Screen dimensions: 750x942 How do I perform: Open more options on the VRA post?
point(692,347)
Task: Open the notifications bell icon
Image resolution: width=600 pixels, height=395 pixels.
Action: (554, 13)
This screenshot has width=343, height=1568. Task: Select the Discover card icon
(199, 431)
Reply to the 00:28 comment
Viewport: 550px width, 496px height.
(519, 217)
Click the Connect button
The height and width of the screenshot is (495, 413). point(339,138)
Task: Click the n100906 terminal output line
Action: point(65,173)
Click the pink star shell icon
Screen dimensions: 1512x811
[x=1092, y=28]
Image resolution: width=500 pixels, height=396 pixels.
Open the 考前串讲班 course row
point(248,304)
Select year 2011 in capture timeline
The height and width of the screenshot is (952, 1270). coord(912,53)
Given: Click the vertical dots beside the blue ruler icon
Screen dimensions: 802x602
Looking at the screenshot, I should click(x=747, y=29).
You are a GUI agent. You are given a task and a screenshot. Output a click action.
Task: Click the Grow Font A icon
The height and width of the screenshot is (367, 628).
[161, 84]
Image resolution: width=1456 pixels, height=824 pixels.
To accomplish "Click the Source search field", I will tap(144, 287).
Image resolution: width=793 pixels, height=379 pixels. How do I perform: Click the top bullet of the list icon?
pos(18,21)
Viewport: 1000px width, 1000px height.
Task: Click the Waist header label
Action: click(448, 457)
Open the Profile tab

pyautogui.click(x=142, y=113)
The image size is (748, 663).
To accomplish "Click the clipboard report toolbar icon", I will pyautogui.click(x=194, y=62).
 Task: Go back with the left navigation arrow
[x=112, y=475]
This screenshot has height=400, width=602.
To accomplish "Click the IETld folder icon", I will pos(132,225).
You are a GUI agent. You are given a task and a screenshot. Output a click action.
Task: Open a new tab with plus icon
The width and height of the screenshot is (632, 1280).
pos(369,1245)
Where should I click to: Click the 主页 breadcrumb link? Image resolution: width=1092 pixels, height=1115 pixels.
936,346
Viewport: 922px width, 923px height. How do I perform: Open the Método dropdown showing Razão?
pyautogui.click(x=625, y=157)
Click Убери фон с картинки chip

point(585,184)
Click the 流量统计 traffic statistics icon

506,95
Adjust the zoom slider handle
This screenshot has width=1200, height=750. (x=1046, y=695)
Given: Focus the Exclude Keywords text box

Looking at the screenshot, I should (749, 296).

__Aim of the task__. Word for word, copy out all the data given above.

__Answer space__.
Screen dimensions: 750x942 How do I perform: Open more options on the VRA post?
point(692,347)
Task: Open the notifications bell icon
Image resolution: width=600 pixels, height=395 pixels.
Action: (554, 13)
This screenshot has width=343, height=1568. Task: Select the Discover card icon
(199, 431)
Reply to the 00:28 comment
Viewport: 550px width, 496px height.
(519, 217)
Click the Connect button
The height and width of the screenshot is (495, 413). point(339,138)
Task: Click the n100906 terminal output line
Action: point(65,173)
Click the pink star shell icon
Screen dimensions: 1512x811
[x=1092, y=28]
Image resolution: width=500 pixels, height=396 pixels.
Open the 考前串讲班 course row
point(248,304)
Select year 2011 in capture timeline
The height and width of the screenshot is (952, 1270). coord(912,53)
Given: Click the vertical dots beside the blue ruler icon
Screen dimensions: 802x602
Looking at the screenshot, I should click(x=747, y=29).
You are a GUI agent. You are given a task and a screenshot. Output a click action.
Task: Click the Grow Font A icon
The height and width of the screenshot is (367, 628).
[161, 84]
Image resolution: width=1456 pixels, height=824 pixels.
To accomplish "Click the Source search field", I will tap(144, 287).
Image resolution: width=793 pixels, height=379 pixels. How do I perform: Click the top bullet of the list icon?
pos(18,21)
Viewport: 1000px width, 1000px height.
Task: Click the Waist header label
Action: click(448, 457)
Open the Profile tab

pyautogui.click(x=142, y=113)
The image size is (748, 663).
To accomplish "Click the clipboard report toolbar icon", I will pyautogui.click(x=194, y=62).
 Task: Go back with the left navigation arrow
[x=112, y=475]
This screenshot has height=400, width=602.
To accomplish "Click the IETld folder icon", I will pos(132,225).
You are a GUI agent. You are given a task and a screenshot. Output a click action.
Task: Open a new tab with plus icon
The width and height of the screenshot is (632, 1280).
pos(369,1245)
Where should I click to: Click the 主页 breadcrumb link? Image resolution: width=1092 pixels, height=1115 pixels.
936,346
Viewport: 922px width, 923px height. How do I perform: Open the Método dropdown showing Razão?
pyautogui.click(x=625, y=157)
Click Убери фон с картинки chip

point(585,184)
Click the 流量统计 traffic statistics icon

506,95
Adjust the zoom slider handle
This screenshot has width=1200, height=750. (x=1046, y=695)
Given: Focus the Exclude Keywords text box

Looking at the screenshot, I should (749, 296).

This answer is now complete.